In that light, sure, it appears as if Mark Zuckerberg has taken leave of his senses. Indeed, there is every chance that
WhatsApp will usurp the Dutch tulip as a cautionary symbol of irrational speculative hysteria, a monument to the folly of market-based bubbles.

On the other hand, perhaps it is more instructive to see this acquisition as a forecast of the scale of smartphone growth. In terms of the development of the mobile computing industry, we are at the “foothills of the Himalayas” stage – we are only beginning to perceive how a computer in everyone’s pocket is going to change, well, everything.

The room for growth is predicated on two things – the vast untapped market in the developing world, and the effect of Moore’s Law, which predicts that semiconductors can double in power every two years. That exponential growth in processing power ultimately leads to dramatically lower prices, thereby making smartphones affordable in parts of the world where they are currently a luxury.

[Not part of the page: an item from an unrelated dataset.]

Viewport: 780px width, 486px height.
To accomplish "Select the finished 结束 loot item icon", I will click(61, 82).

Mobile, then, is clearly the next computing platform and it will dwarf the traditional desktop internet – the total number of smartphones is due to surpass the total number of PCs by the end of the year.

There will not only be lots more smartphones than traditional computers, but we will be interacting with them far more than we ever did with PCs, the so-called personal computer that feels entirely impersonal in comparison to the smartphone. Above all, a large part of that usage will be communicating with each other – humans are very social animals, after all.

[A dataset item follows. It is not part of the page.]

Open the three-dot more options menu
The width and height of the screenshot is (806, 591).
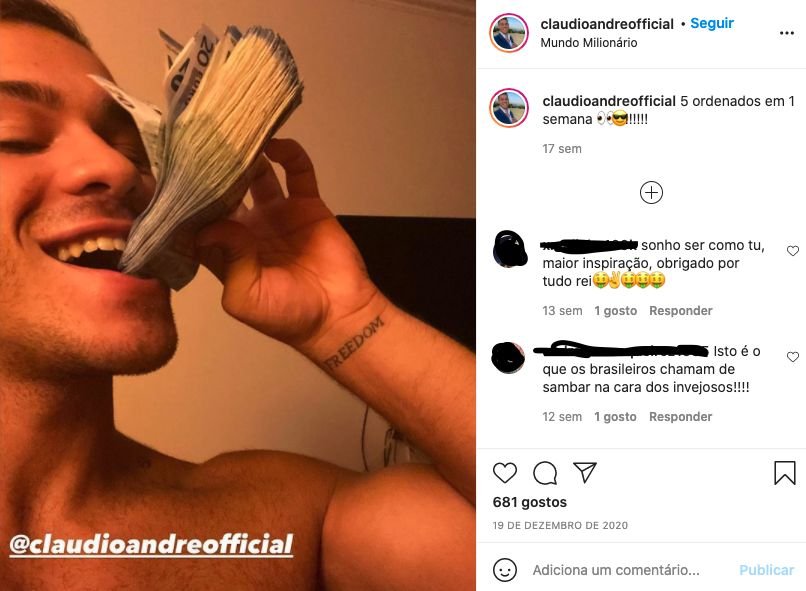[786, 33]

Zuckerberg clearly sees this prospect, and is determined that Facebook will fulfil the stated mission he set out for it – “to give people the power to share and make the world more open and connected”. That sounds nice and fluffy, but it’s evident he wants to own the communications layer on the mobile internet, and that involves lots of myriad pieces.

Facebook itself, the venerable social network with a news feed and status updates, is only one part of that equation – it has evolved into a public one-to-many communication system. WhatsApp has already established itself as the world's foremost private one-to-one communication system. (Though it's important to note that rivals such as Line and WeChat are more successful in different territories, such as China and Japan – there is every chance mobile messaging will be highly geographically segmented.)

Given the future scale of the mobile internet, Zuckerberg could not afford to let WhatsApp grow to the point where it had one billion, two billion, three billion users, draining Facebook of attention and rendering it largely irrelevant in terms of global communications. For the sake of 10 per cent of Facebook’s current market valuation, getting hold of WhatsApp now makes some sort of sense – basically, Zuckerberg is avoiding the risk of low-end disruption by buying anything that gets large enough to threaten Facebook’s future communications hegemony. The big question is not whether this is evidence of a bubble, but whether such a strategy is sustainable.

Finally, however, perhaps the most valuable lesson is the one hiding in plain sight – WhatsApp’s acquisition has demonstrated that the correlation between the success of any given product and the ingenuity of its name is negligible. The deal raises many important questions, but “What’s the WhatsApp app?” is no longer one of them.